A la paciente, que viajó el pasado 23 de enero desde Wuhan (China) hasta el país europeo, le hicieron pruebas en los ojos al ver que, además de dolor de garganta, coriza (inflamación de la mucosa nasal) y tos seca, también presentaba conjuntivitis bilateral, indica un estudio publicado recientemente en Annals of Internal Medicine.

De acuerdo con la investigación, a la mujer le tomaron muestras oculares casi a diario en el Instituto Nacional de Enfermedades Infecciosas L. Spallanzani (INMI); después de 21 días, los exámenes revelaron la presencia de COVID-19.
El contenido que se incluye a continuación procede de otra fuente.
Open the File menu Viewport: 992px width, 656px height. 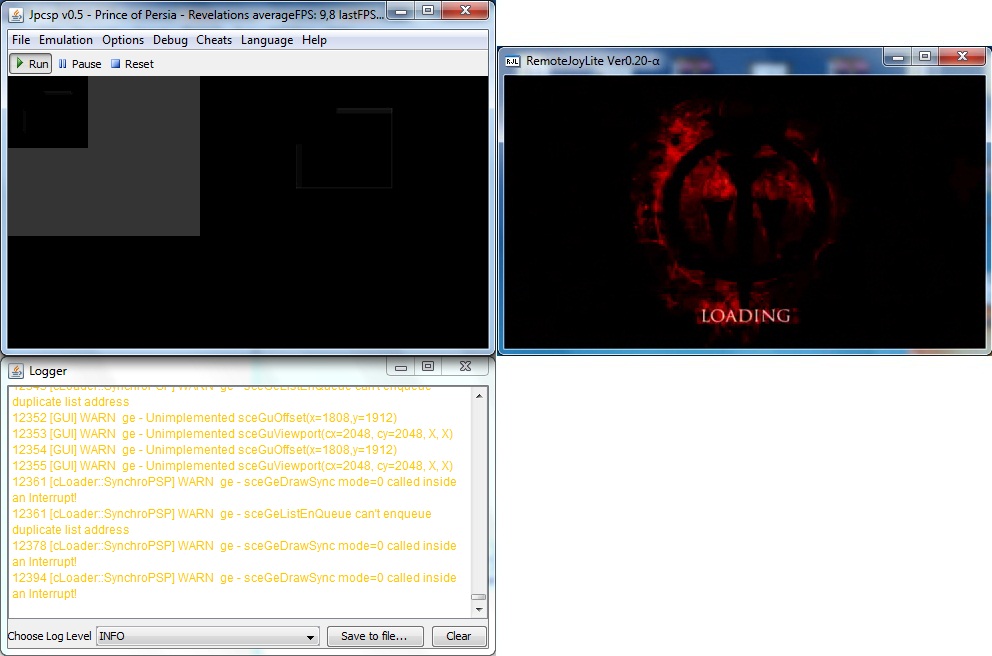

El estudio señala que entre los 22 y 26 días de hospitalización, el coronavirus fue indetectable en las muestras de nariz y ojos; sin embargo, en el día 27 el virus volvió a aparecer en las pruebas de secreciones oculares.

En aquel momento, según el análisis, los médicos también descubrieron que las muestras obtenidas de los ojos de la mujer se estaban replicando, por lo que suponían un foco de infección.

En la investigación, los especialistas concluyeron que “los fluidos oculares de los pacientes infectados con SARS-CoV-2 pueden contener virus infecciosos y, por lo tanto, pueden ser una fuente potencial de infección”.

Ante esto, los especialistas instan a los oftalmólogos a usar equipos de protección durante los exámenes clínicos, pues “la mucosa ocular puede ser no solo un sitio de entrada de virus sino también una fuente de contagio”, concluyó el estudio.